**Given records**

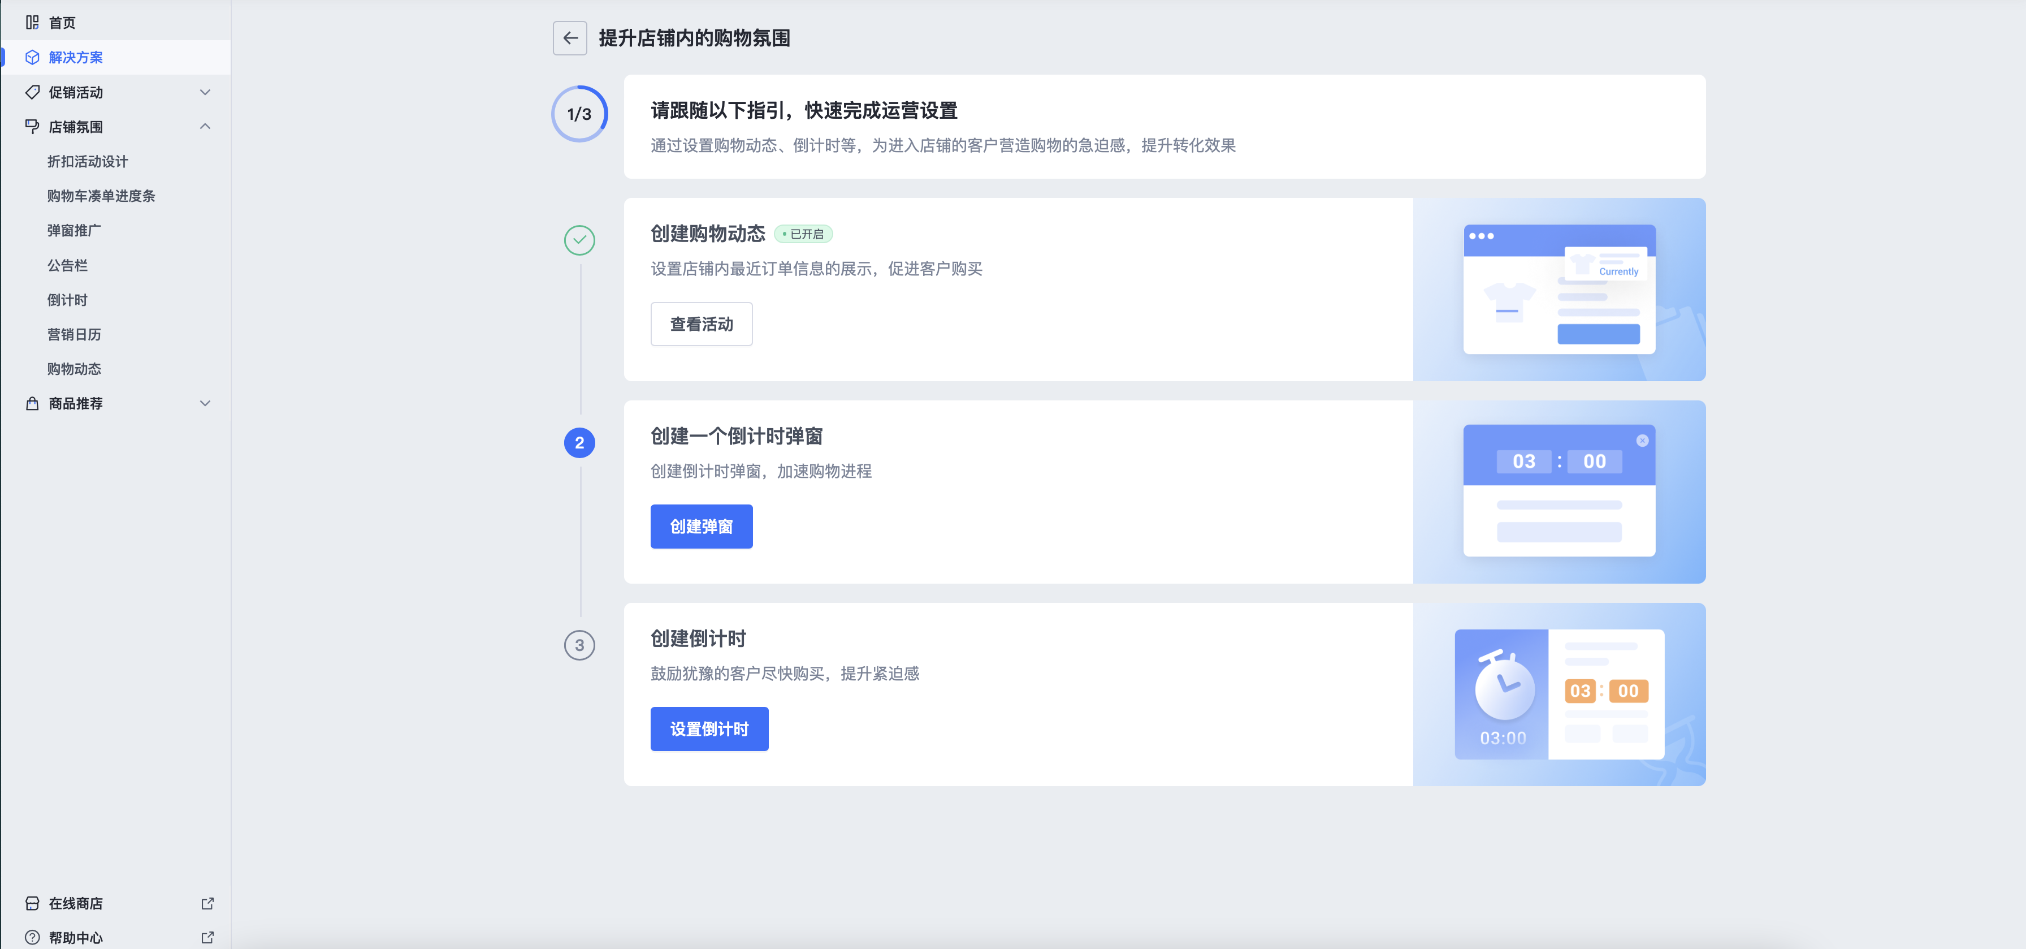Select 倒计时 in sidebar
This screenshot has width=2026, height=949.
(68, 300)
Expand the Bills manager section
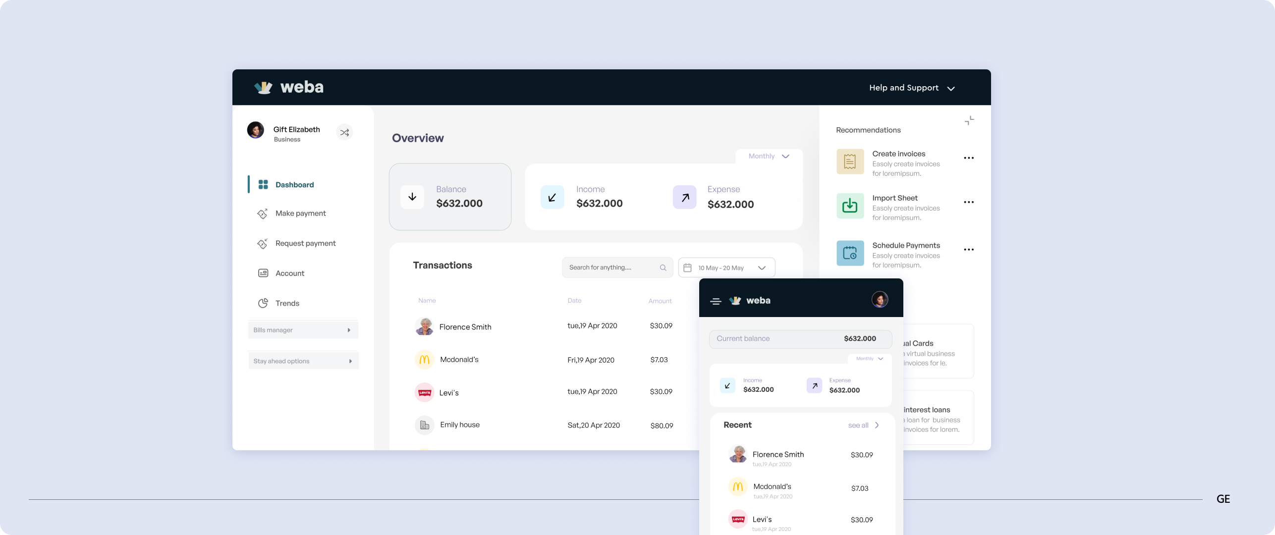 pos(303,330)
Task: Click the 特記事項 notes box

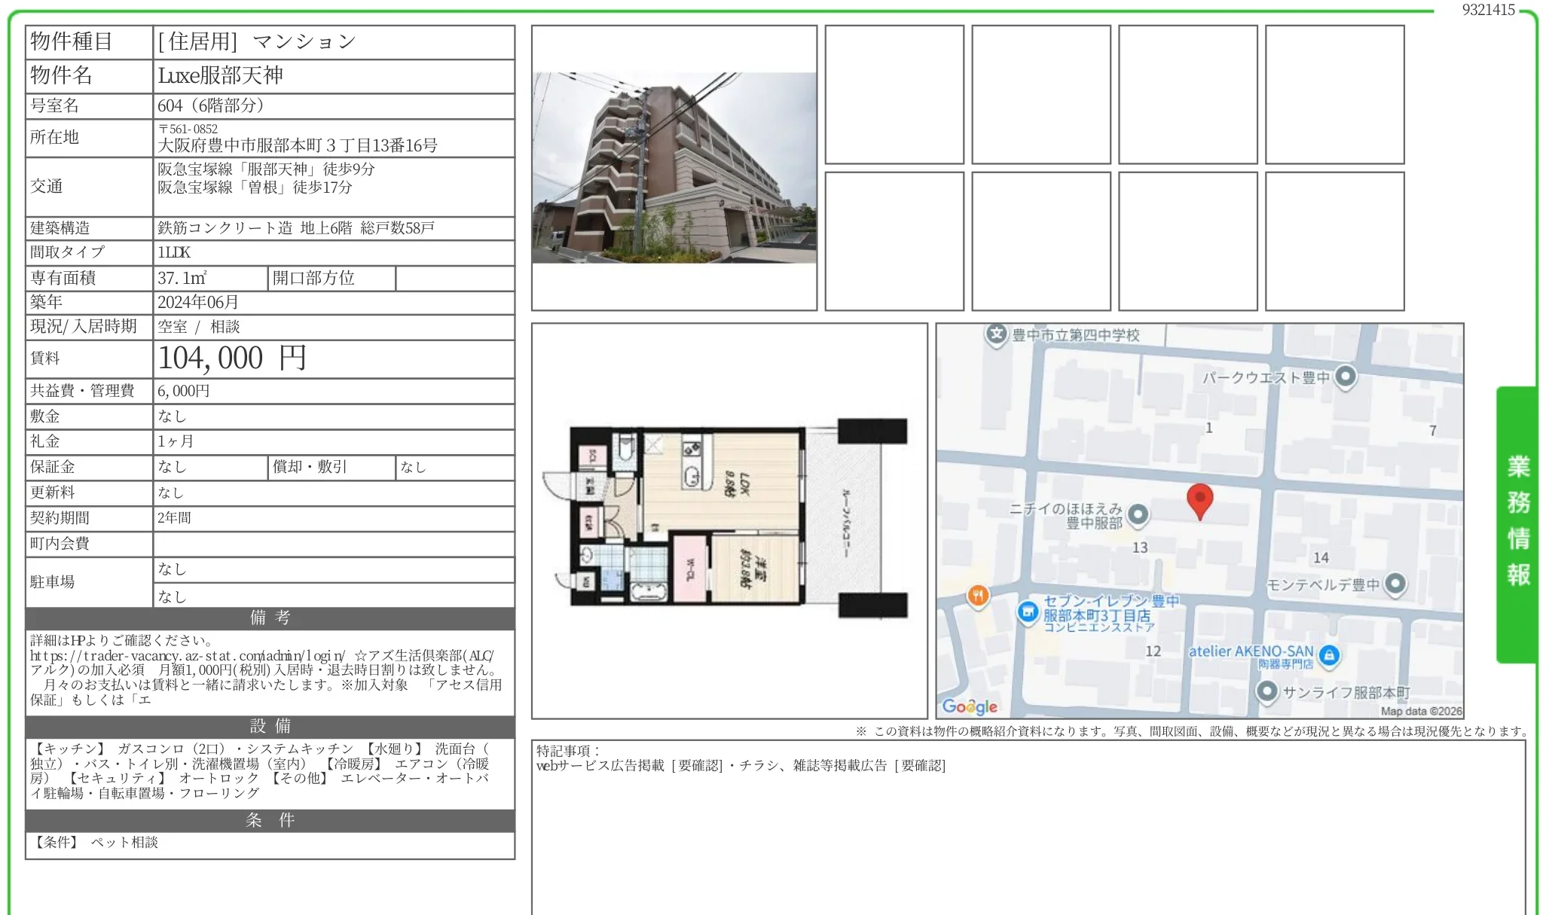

**Work to be completed**
Exclude all pictures and reproduce exactly the lines from the one containing "Expand the Bills manager section" through the final line of the entries above.

**Expected output**
Expand the Bills manager section
 pos(303,330)
Task: Click the 特記事項 notes box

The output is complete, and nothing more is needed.